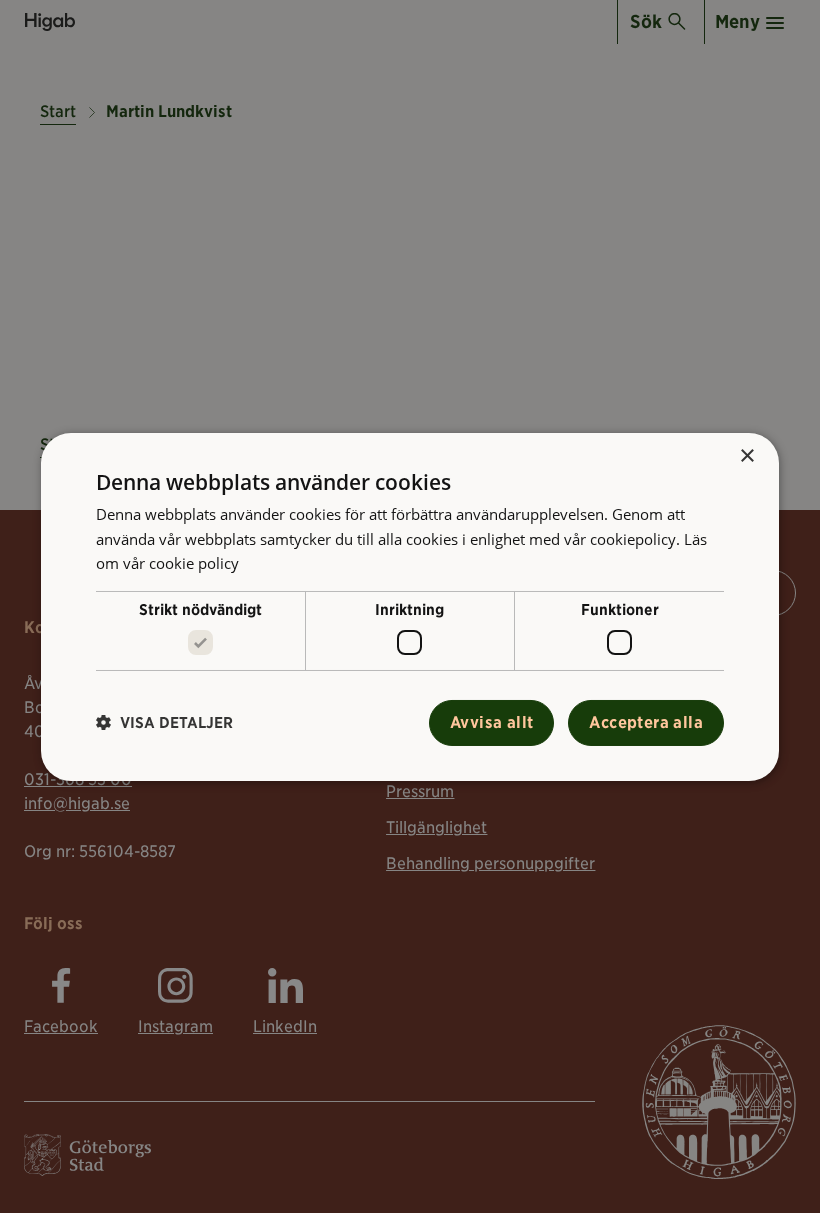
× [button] (746, 455)
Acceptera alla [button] (646, 722)
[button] (164, 722)
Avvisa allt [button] (491, 722)
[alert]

● Task objective
Leave the pictures out and return each entry exactly.

● Output of the task
× [button] (746, 455)
Acceptera alla [button] (646, 722)
[button] (164, 722)
Avvisa allt [button] (491, 722)
[alert]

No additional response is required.